Now here’s a subject I know a bit about – not being able to function. By which I mean not being able to engage in normal activities like writing or cleaning or answering emails or having conversations which require saying something other than “uh huh”, “you don’t say” and “I need to go lay down for a little bit”.
So, my apologies for the long silence. And double apologies to those of you whose emails I haven’t answered. I’ve been too focused on enduring to figure out things to say. Sending pages and pages of uuuuuuugh and grrrrrr and uroawooonmnuuuurg didn’t seem appropriate.
It’s always uncomfortable and a bit embarrassing to find yourself unable to do anything other than endure, but it turns out that enduring is a skill that God holds in high regard. Romans 5:3 says that endurance leads to character which leads to hope. Timothy 2:12 says that if we endure, we will reign with Christ. You look at me and see a big blob doing nothing, but God looks at me and sees me being prepared to rule the universe. Or something.
Anyhow, my point, such as it is, is that enduring is something we have to be able to do sometimes. Life is hard. Depression’s a nasty bitch. Beds are soft and brownies are comforting.

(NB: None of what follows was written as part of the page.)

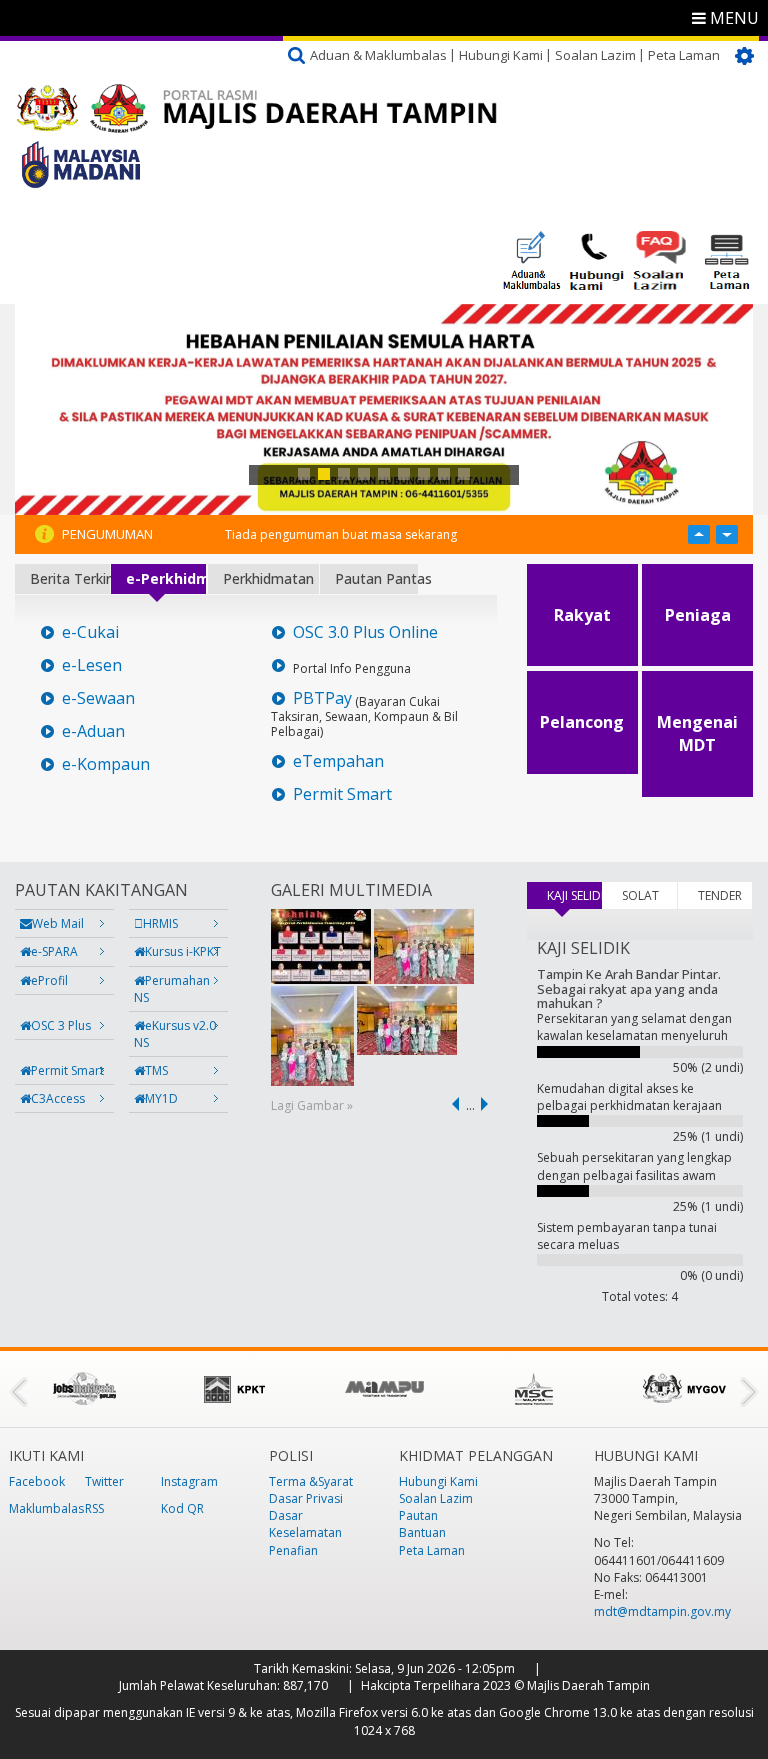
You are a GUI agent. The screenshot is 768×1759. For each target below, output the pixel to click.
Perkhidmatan (268, 578)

So, for those of you who are struggling to endure, I’d like to share this bunch of words I miraculously strung together that I use to keep myself enduring for just a little bit longer. I hope they help you as well. If they don’t, that’s totally cool. Feel free to say, “eff off, Rebecca. You have no idea . . .” Just do it in your head and not in the comments because while I totally understand, I totally don’t want to hear it.
Anyhow. Here you go:
You are fine. And you can do this. Maybe not right this very moment, but that’s OK. You don’t have to be able to function and overcome every single moment of your life. You’ve been able to function and handle life plenty of times before and at some point, you’ll get a few moments where you’re able to do that again. And that’s enough. A few of those moments are more powerful than all the hours when sucking air takes all of your strength.
When you sit down and find yourself unable to move again, it’s OK. You don’t have to fight it. You don’t have to feel weak or guilty. It will pass. We all get too sick to move sometimes; this is no different. Just sit and when the moment passes, you’ll get back up. No use beating yourself up in the meantime. Nothing wrong with just sitting for a spell.

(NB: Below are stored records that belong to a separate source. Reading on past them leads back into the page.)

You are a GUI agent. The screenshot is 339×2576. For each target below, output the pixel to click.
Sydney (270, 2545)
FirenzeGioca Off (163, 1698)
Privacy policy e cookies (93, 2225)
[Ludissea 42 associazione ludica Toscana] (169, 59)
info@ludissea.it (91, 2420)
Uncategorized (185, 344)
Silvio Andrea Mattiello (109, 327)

Don’t tell yourself that you can’t function any more. You can. Just not right this moment. It’s OK. You don’t have to function well all the time. There are times when you function just fine. And sometimes you may not be fully functional, but you’re also not immobilized. If you can’t move or think or function at the moment, it’s no big deal. There are other moments, moments when you don’t have to think to breath or struggle to move while the pain blanket is smothering you. And in those moments, you are downright amazing. It’s no wonder you sometimes hit a wall – being that amazing takes a lot out of a person.

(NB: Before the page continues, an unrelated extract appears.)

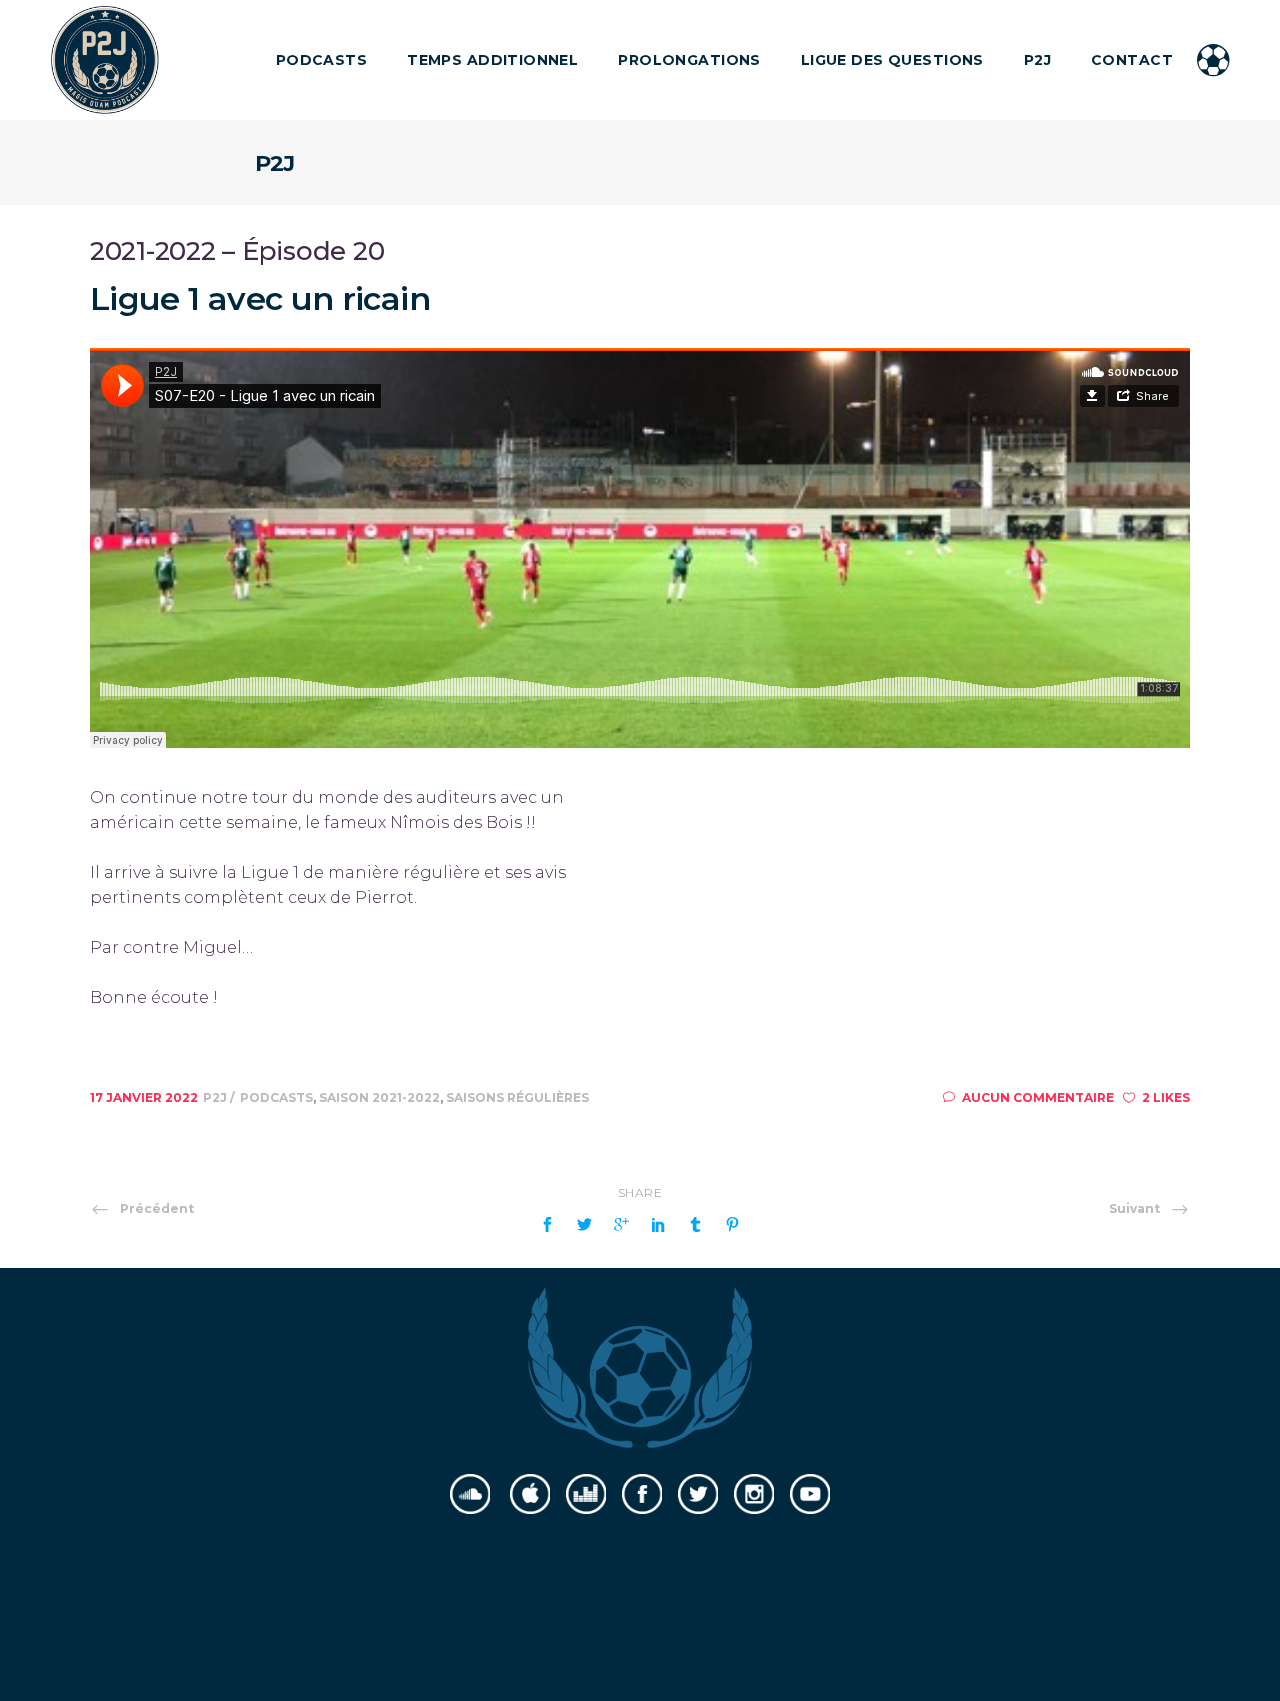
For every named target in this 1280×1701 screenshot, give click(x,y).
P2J (216, 1097)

It doesn’t matter if right this moment, you can’t feel or believe it, but you are fine. Don’t fall for the guilt and condemnation. You don’t owe anyone a clean house or folded laundry or three blog posts a week or dinner at 6 or a face with make-up on it or anything at all except, so far as it is in your power, to be here tomorrow and the next day and the day after that. So just make that happen and it’s enough. The people who love you want you more than they want anything else in this world.
Don’t tell yourself that no one loves you and that you’re not important. It doesn’t matter if you can’t feel it or receive love right now. When the wind blows against the window, you don’t say it’s not real because you can’t feel it moving against your skin. You know the wind is blowing even when you can’t feel it. It’s the same with the love people have for you.
Not being able to feel or receive love or joy or the good of the world doesn’t means you are wrong or broken. It’s not always a sign that you need to change or do something. I’m sure a massage isn’t particularly enjoyable to someone who’s been hit by a Mack truck either. It can take a lot of time and meds and healing for the pain to get thin enough for the good to get through.
Sometime today or tomorrow or the next, you will see someone who is joyful. A child who made a painting for you. A dog who is so happy you’re home that they can’t control the urge to jump and run. A teen who laughs until they cry at a joke about bodily functions. A spouse who’s elated at having nailed the presentation. When that happens don’t regret that you can’t feel or share their joy. Instead, take a moment to stand in awe that such joy exists. When all you can do is endure, you understand better than anyone else what a miracle and wonder it is that joy exists at all.